▸ **Task input**
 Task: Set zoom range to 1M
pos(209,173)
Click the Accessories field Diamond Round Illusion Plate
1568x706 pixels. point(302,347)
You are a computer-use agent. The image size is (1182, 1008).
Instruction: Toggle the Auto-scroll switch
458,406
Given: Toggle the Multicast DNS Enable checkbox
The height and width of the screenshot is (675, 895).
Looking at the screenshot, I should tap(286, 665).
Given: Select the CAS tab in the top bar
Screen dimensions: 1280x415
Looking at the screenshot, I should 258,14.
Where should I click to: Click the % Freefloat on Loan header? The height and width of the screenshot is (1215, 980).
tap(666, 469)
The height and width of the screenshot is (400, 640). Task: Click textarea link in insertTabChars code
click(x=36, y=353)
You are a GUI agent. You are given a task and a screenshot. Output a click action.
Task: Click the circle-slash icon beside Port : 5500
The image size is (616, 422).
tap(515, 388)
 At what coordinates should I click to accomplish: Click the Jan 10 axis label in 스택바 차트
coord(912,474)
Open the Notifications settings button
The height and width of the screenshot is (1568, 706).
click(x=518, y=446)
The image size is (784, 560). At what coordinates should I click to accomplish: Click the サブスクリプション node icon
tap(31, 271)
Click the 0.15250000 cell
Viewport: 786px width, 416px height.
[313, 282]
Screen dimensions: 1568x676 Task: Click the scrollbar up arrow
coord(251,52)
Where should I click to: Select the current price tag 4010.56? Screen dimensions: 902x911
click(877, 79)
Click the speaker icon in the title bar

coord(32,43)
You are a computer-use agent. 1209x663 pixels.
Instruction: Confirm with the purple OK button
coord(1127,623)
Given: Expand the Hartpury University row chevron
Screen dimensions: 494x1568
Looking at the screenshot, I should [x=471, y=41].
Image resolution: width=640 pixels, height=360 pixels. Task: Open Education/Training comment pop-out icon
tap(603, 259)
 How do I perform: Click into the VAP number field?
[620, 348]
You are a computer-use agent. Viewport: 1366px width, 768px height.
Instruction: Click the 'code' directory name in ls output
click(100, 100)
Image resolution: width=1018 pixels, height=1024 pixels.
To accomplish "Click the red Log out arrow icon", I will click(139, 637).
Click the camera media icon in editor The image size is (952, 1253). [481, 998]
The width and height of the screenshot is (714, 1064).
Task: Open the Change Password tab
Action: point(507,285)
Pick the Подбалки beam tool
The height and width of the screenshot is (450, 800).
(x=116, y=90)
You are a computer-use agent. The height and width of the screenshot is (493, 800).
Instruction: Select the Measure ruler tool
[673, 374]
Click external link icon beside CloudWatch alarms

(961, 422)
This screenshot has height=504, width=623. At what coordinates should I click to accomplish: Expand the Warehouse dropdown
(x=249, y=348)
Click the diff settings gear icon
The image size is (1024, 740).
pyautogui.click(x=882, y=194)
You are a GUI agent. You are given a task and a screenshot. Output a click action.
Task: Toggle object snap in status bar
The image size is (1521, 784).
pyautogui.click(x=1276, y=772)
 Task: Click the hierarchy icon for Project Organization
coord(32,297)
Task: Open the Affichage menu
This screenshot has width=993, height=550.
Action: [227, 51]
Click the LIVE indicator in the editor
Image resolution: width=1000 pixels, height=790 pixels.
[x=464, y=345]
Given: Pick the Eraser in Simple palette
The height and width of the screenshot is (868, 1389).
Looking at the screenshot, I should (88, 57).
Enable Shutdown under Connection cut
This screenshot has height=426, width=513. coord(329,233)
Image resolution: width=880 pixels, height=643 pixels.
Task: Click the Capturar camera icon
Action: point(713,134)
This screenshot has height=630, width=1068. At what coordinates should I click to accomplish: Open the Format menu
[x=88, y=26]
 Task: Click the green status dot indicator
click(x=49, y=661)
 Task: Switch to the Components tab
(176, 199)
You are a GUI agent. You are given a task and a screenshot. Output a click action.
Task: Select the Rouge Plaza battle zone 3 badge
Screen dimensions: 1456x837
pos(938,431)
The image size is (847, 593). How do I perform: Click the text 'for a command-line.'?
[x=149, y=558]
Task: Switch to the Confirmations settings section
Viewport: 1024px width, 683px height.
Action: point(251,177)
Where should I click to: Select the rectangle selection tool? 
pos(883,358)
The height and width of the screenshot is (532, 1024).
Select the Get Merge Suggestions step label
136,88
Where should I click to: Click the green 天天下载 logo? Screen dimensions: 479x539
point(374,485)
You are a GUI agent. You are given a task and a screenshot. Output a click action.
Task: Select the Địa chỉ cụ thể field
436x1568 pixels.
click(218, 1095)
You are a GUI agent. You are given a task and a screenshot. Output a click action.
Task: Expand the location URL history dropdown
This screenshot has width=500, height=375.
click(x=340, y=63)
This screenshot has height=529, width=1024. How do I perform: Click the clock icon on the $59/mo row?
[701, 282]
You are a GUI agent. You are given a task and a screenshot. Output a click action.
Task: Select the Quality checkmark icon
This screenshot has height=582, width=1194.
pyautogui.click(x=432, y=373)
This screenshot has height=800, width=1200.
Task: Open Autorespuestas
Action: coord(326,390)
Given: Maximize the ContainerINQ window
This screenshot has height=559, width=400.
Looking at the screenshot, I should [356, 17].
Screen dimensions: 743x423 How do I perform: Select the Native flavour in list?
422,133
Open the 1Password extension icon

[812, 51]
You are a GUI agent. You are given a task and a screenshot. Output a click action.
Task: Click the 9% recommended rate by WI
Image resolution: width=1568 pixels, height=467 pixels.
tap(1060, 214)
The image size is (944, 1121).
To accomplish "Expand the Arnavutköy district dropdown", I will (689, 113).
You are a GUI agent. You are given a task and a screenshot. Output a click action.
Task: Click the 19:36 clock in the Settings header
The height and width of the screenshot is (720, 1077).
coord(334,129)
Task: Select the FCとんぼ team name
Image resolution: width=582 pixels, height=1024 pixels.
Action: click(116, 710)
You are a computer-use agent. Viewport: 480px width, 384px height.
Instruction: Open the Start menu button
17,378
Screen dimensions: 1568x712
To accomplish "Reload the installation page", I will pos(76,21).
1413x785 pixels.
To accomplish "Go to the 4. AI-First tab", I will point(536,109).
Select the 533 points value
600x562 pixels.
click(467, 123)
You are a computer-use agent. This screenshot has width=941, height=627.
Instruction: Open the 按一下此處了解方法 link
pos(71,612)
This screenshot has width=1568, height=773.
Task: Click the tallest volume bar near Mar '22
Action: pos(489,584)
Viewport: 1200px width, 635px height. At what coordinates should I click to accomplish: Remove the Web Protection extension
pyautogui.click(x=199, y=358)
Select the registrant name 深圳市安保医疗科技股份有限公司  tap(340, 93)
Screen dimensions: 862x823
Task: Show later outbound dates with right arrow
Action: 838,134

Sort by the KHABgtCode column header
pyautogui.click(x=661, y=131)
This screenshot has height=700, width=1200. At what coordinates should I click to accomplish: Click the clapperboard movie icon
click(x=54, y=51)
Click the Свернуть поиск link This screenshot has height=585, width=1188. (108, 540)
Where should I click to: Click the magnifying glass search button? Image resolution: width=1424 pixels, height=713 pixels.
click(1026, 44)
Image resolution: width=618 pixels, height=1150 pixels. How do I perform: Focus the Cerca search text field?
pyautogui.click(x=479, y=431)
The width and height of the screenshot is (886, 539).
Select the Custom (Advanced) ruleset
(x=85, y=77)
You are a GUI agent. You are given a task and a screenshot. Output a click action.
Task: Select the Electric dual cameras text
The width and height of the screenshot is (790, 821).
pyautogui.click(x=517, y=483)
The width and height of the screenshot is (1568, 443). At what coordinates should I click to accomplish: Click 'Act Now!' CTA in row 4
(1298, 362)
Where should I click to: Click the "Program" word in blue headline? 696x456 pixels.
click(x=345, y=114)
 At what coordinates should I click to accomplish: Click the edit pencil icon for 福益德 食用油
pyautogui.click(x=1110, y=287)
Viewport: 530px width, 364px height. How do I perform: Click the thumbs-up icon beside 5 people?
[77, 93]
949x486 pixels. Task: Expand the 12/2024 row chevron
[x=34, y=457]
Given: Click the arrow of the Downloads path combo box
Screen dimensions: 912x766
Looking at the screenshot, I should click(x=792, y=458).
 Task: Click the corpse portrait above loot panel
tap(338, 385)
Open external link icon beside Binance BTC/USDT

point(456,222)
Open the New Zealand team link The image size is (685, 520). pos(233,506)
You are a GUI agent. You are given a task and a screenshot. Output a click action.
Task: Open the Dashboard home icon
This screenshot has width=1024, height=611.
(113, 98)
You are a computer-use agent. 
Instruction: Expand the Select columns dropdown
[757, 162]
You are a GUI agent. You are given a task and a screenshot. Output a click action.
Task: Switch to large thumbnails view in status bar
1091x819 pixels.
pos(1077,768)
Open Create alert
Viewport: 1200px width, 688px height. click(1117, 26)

▸ **What to work on**
From the first line of the data above through the line containing "Given: Select the CAS tab in the top bar", repeat each line exactly, and add nothing.

▸ **Exercise answer**
 Task: Set zoom range to 1M
pos(209,173)
Click the Accessories field Diamond Round Illusion Plate
1568x706 pixels. point(302,347)
You are a computer-use agent. The image size is (1182, 1008).
Instruction: Toggle the Auto-scroll switch
458,406
Given: Toggle the Multicast DNS Enable checkbox
The height and width of the screenshot is (675, 895).
Looking at the screenshot, I should tap(286, 665).
Given: Select the CAS tab in the top bar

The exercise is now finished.